India’s judiciary is facing a severe pendency crisis, with over 4.80 crore cases pending in lower courts and nearly 91,000 in the Supreme Court as of 2025. Rising vacancies, inadequate infrastructure, and slow recruitment are intensifying delays, prompting calls for urgent systemic reforms.
BulletsIn
- 4.80 crore cases pending in lower courts; SC pendency up 30% (2021–2025).
- Allahabad HC highest pendency: 11.66 lakh cases; UP alone holds 23% of India’s backlog.
- Judge–population ratio just 21/million vs Law Commission’s norm of 50/million.

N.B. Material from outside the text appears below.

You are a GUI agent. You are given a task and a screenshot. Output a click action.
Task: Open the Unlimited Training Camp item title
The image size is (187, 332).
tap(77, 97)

- Vacancies: 4,855 posts empty in lower courts; 297 in High Courts.
- Infrastructure gaps: shortage of courtrooms, staff, stenographers, digital tools.
- Frequent adjournments + weak case management = long delays.
- Slow appointments due to Collegium–Executive friction; recruitment lag in states.
- ADR underused; Lok Adalats limited to small/pre-litigation matters.
- Pendency undermines Article 21 right to speedy justice; hurts rule of law.
- Economic impact: delays in commercial cases lower investor confidence, raise costs.
- Reforms needed: fast recruitment, digitised courts, stricter adjournment norms, strong ADR, specialised courts.